The Item Maker (IMak) is a program written in the R programming language for plotting figural analogy items. The psychometric properties of 23 IMak-generated items were found to be satisfactory, and item difficulty based on rule generation could be predicted by means of the linear logistic test model (LLTM). Further research confirmed the high internal consistency of the generated items.

MazeGen is another program coded with R that generates mazes automatically. The psychometric properties of 18 such mazes were found to be optimal, including Rasch model fit and the LLTM prediction of maze difficulty.

GeomGen is a program that generates figural matrices. A study which identified sources of measurement bias related to response elimination strategies for figural matrix items concluded that distractor salience favors the pursuit of response elimination strategies and that this knowledge could be incorporated into AIG to improve the construct validity of such items. The same group used AIG to study differential item functioning (DIF) and gender differences associated with mental rotation. They manipulated item design features that have exhibited gender DIF in previous studies, and they showed that the estimates of the effect size of gender differences were compromised by the presence of different kinds of gender DIF that could be related to specific item design features.

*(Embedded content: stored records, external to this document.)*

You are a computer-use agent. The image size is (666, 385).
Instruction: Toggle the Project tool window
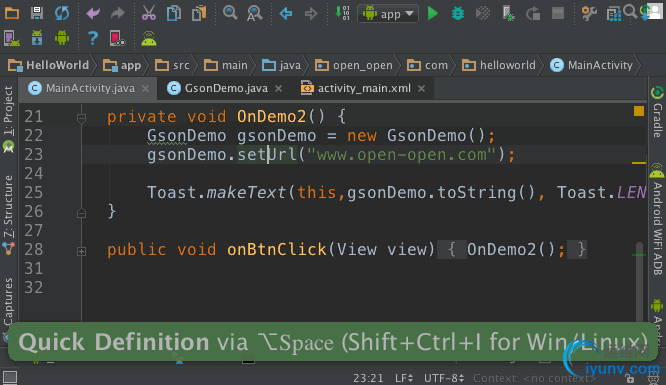pos(8,111)
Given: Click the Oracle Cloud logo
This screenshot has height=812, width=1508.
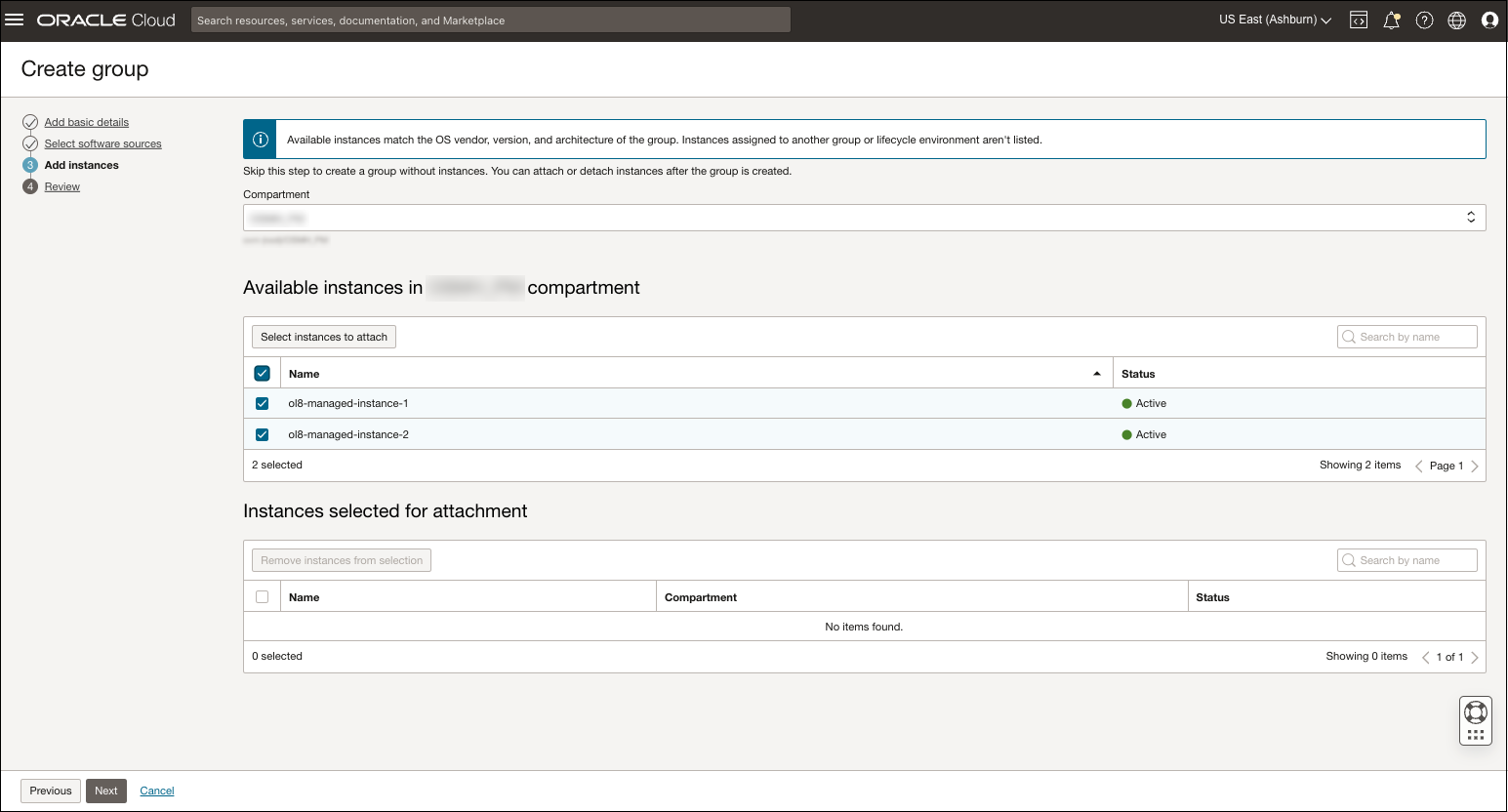Looking at the screenshot, I should (x=105, y=20).
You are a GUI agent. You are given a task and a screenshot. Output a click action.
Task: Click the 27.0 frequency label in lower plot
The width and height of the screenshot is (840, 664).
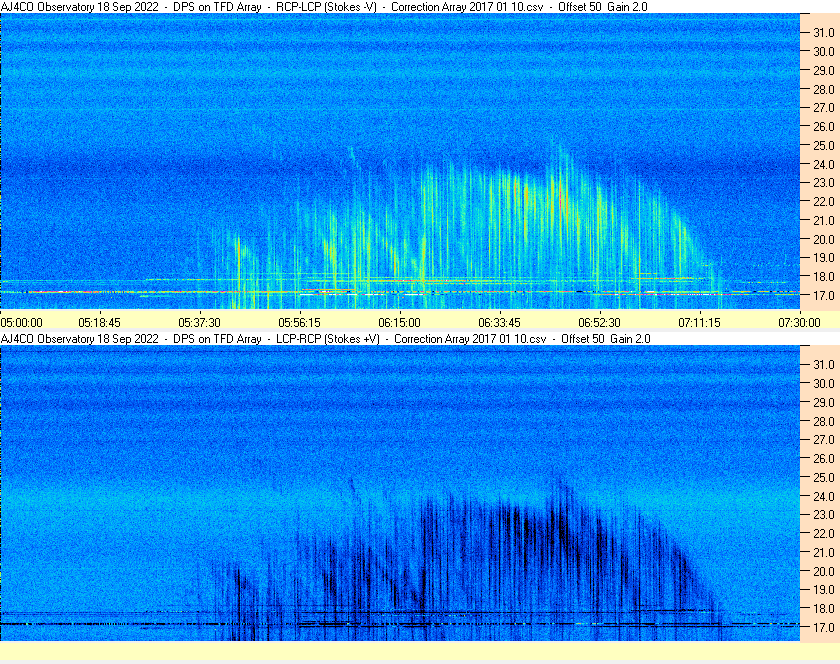(x=823, y=439)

Arendasy also studied possible violations of the psychometric quality identified using item response theory (IRT) of automatically generated visuospatial reasoning items. For this purpose, he presented two programs, namely: the already-mentioned GeomGen and the Endless Loop Generator (EsGen). He concluded that GeomGen was more suitable for AIG because IRT principles can be incorporated during item generation. In a parallel research project using GeomGen, Arendasy and Sommer found that variation of the perceptual organization of items could influence the performance of respondents depending on their ability levels and that it had an effect on several psychometric quality indices. With these results, they questioned the unidimensionality assumption of figural matrix items in general.

MatrixDeveloper was used to generate twenty-five 4x4 square matrix items automatically. These items were administered to 169 individuals. According to research results, the items show a good Rasch model fit, and rule-based generation can explain the item difficulty.

The first known item matrix generator was designed by Embretson, and her automatically generated items demonstrated good psychometric properties, as it is shown by Embretson and Reise. She also proposed a model for adequate online item generation.